In a way, a focus on consistency simply does not give you enough room to move.
The “ emotional framework” puts your focus on connection with your child, and on taking opportunities to set limits when your child is off-track, in order to pull up, and release the feelings which are getting in the way of good thinking and co-operation.
Chances are, to keep doing that well, you’ll need to find someone who can listen to you – after all, your child isn’t the only one with feelings!
Go well, stay connected, and pace yourselves. Parenting is a long-term project.
Not sure where to start with applying HandinHand in your family? Tried something and it didn’t seem to work? Madeleine loves to help: why not book a Free 20 Minute Consultation, and she can direct you to the best resources and support.
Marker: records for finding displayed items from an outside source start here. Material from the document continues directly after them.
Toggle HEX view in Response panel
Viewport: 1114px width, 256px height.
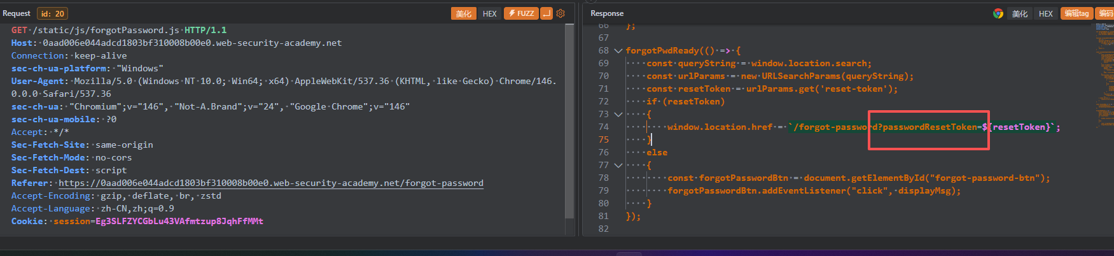[1046, 13]
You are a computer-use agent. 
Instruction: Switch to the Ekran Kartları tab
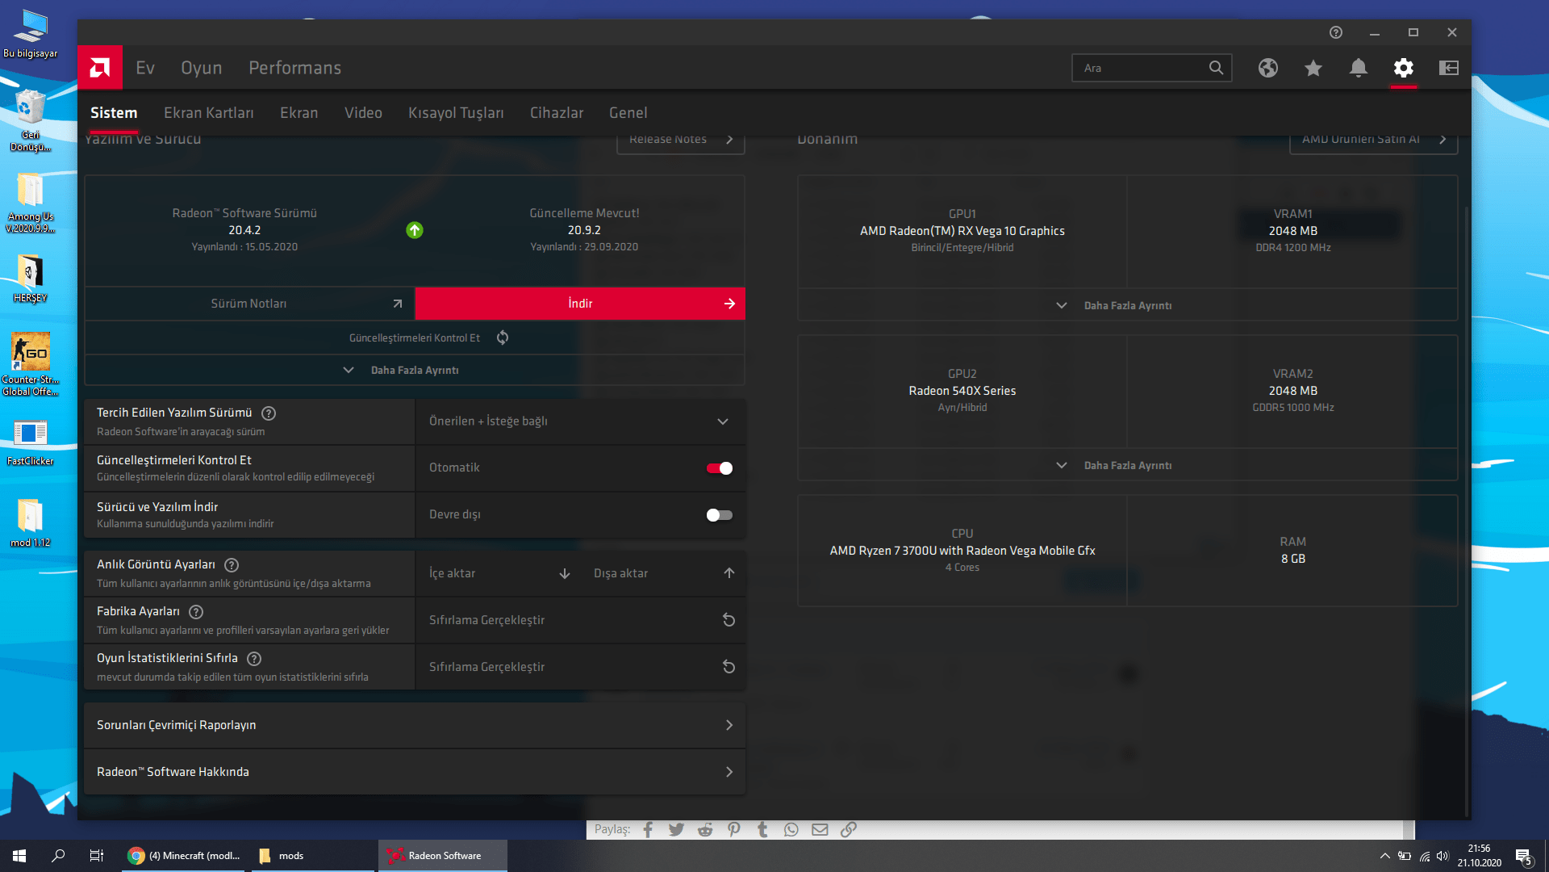pos(208,113)
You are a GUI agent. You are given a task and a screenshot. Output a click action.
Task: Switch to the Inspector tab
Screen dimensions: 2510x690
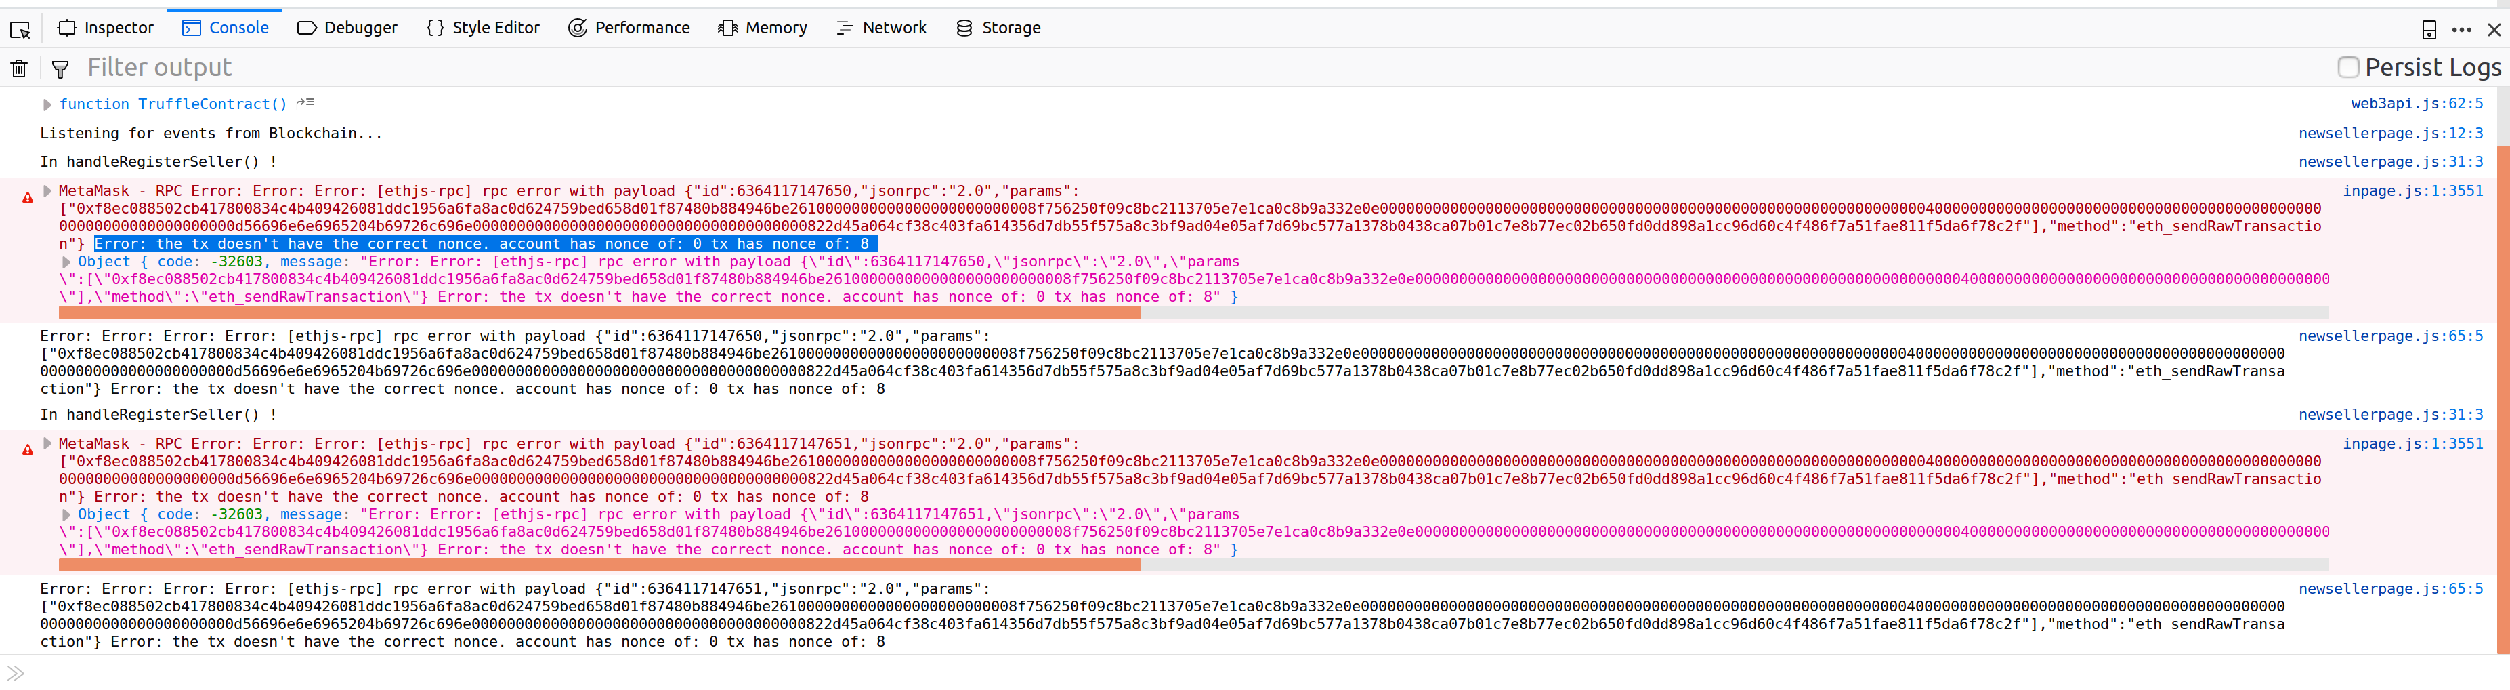(106, 27)
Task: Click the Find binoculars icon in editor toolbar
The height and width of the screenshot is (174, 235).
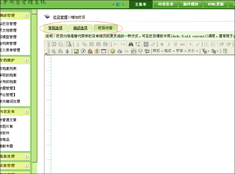Action: coord(131,44)
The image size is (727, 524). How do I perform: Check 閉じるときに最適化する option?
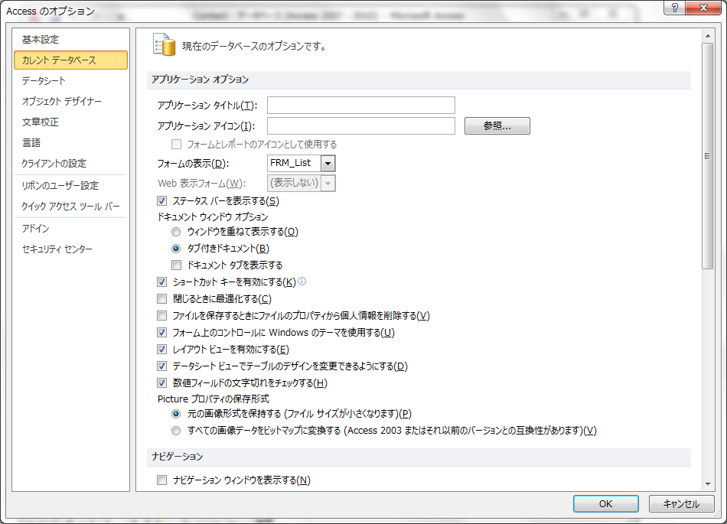click(x=161, y=298)

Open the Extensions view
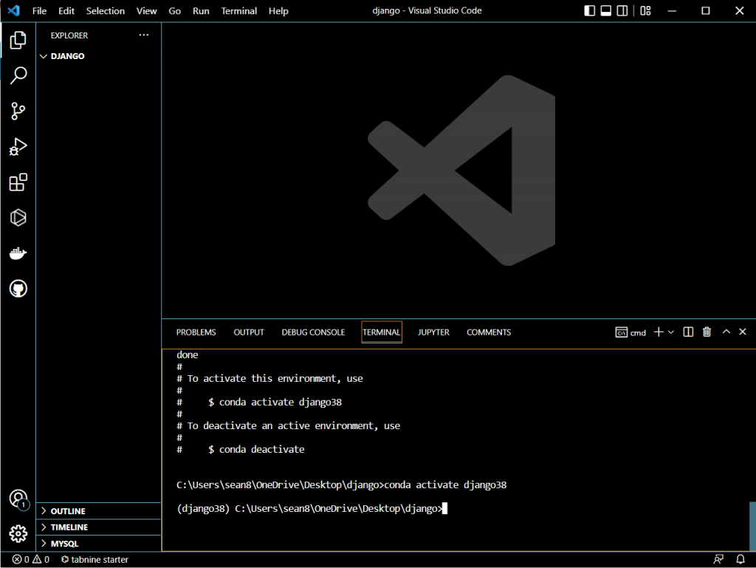coord(18,182)
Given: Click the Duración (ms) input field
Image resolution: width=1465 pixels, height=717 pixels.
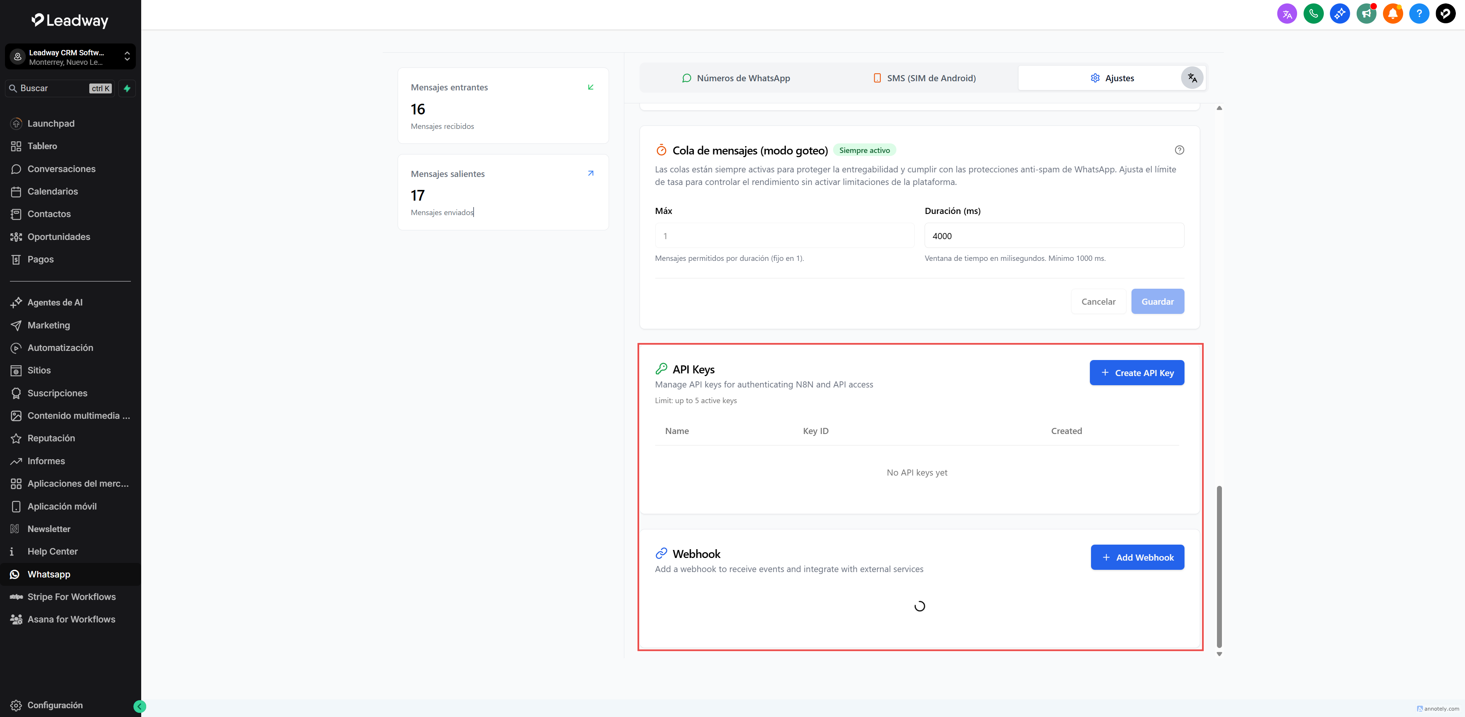Looking at the screenshot, I should coord(1054,235).
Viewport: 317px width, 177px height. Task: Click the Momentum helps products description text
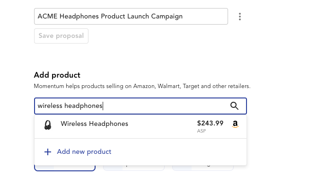pos(142,86)
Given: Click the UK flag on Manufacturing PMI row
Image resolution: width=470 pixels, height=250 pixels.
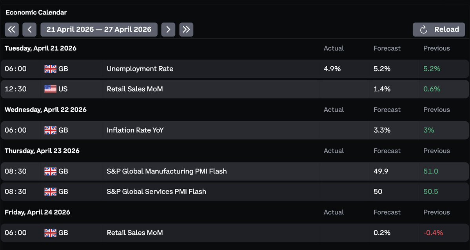Looking at the screenshot, I should click(x=50, y=172).
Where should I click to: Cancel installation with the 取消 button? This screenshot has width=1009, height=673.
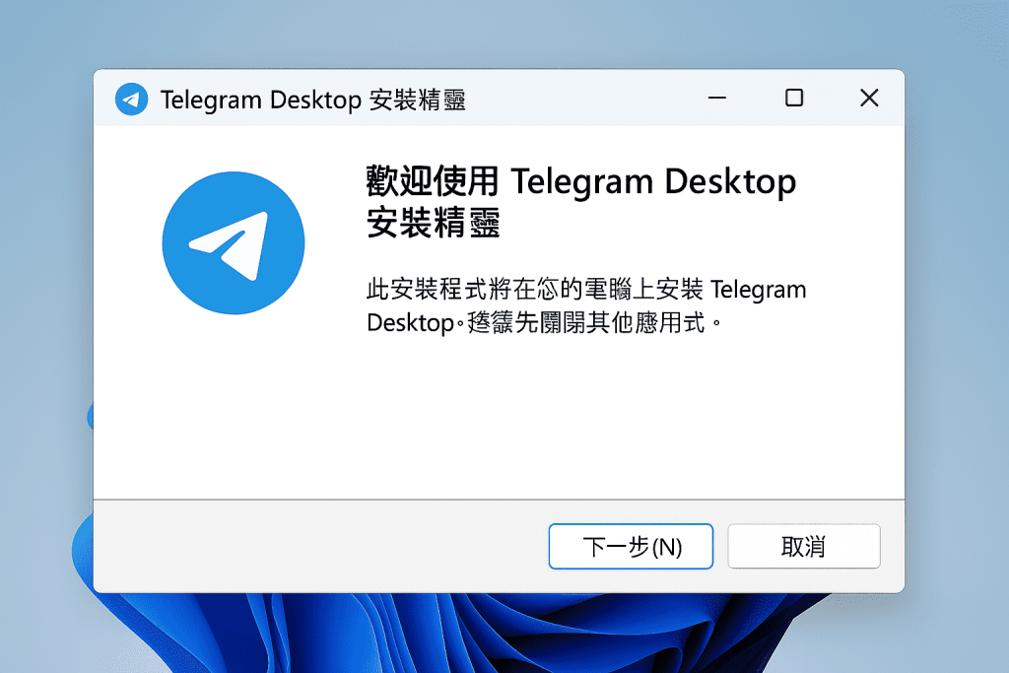click(x=803, y=547)
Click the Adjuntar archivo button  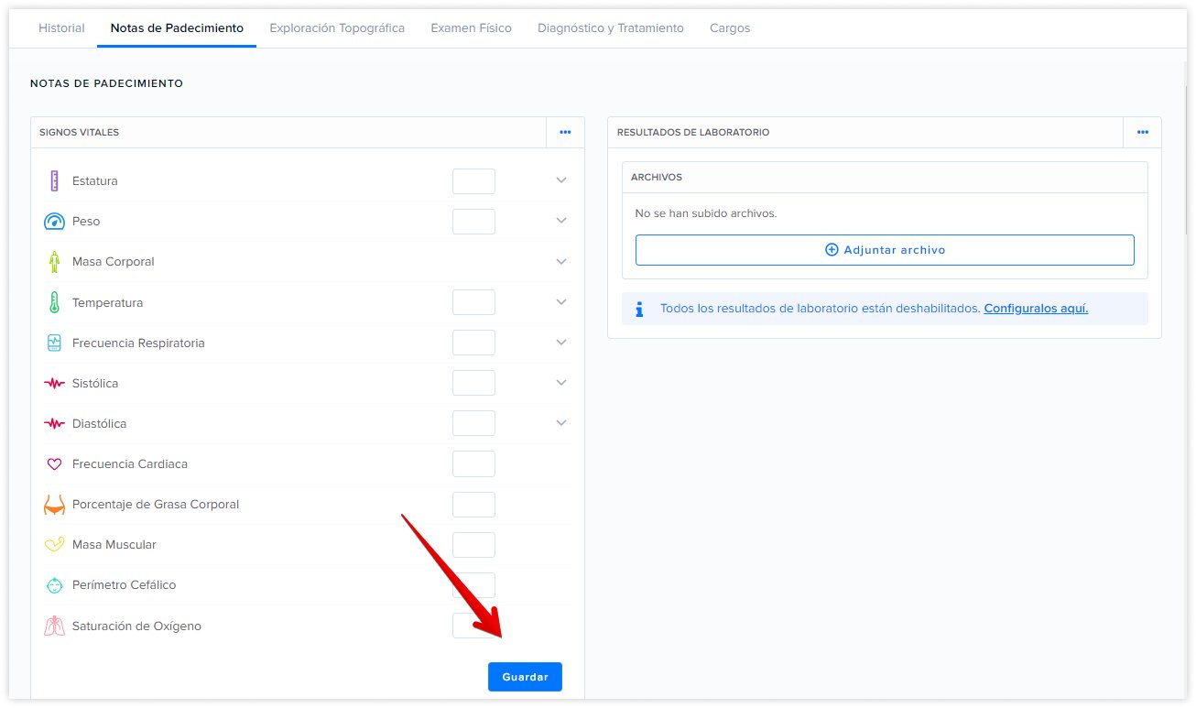(x=885, y=250)
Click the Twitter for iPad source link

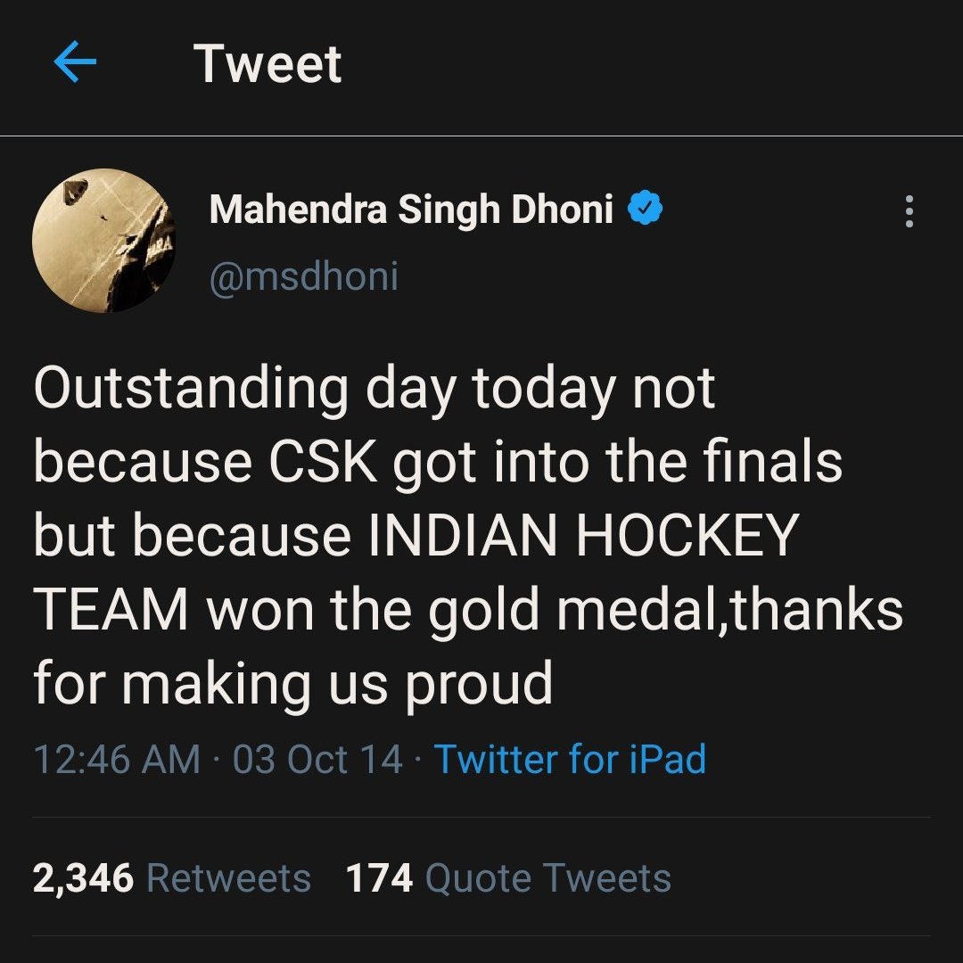pos(570,759)
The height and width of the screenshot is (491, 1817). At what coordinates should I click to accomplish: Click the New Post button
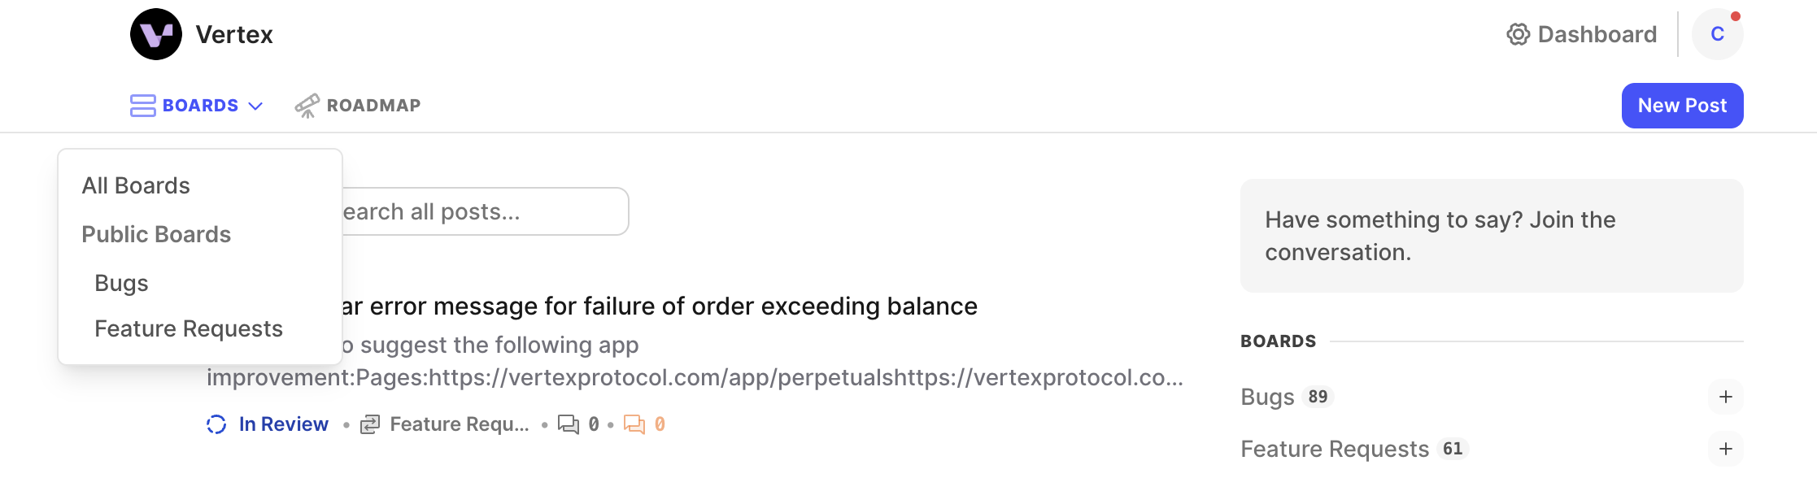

[i] In talking about limit setting, I am assuming that what you are asking of your child is reasonable and workable. We need to check – with our Listening Partners, or with someone with whom we can talk about the details and challenges of parenting. Ask “Is my limit reasonable?” and “Am I going to be able to hold this limit (i.e. enforce it)”. Expecting a two year old to get through the supermarket without touching anything, for instance, is not reasonable or workable. Insisting on an early bedtime with an older toddler when they napped for several hours in the day may not be reasonable or workable. Expecting your older child not to scroll on his phone at night may not be reasonable or workable, given how addictive digital devices can be.
[ii] Just to be clear, I don’t have a “position” on sleeping arrangements. I’m a fan of “musical beds” – such that everyone is sleeping in a bed big enough for them to sleep there reasonably comfortably with someone else if necessary. Who sleeps where depends on what is going on in your household at any particular point in time. That said, if your child’s insistence on sleeping with you is wearing you out, then it might be time to embark on the emotional project of helping them relax about where and who they sleep with. On the other side of the project, they may, or may not, sometimes sleep here, and other times sleep there, depending on what works best for everyone, but the choice won’t be rigid.
[iii] To bolster your child’s sense of connection with you, especially when you notice that you are having to set lots of limits, it’s good to make sure that you are doing plenty of Special Time with your child. This is the Listening Tool that gives your child a deep sense that you are on their side. They will “borrow” from this when you set a limit – at which time they are probably convinced that you are not on their side!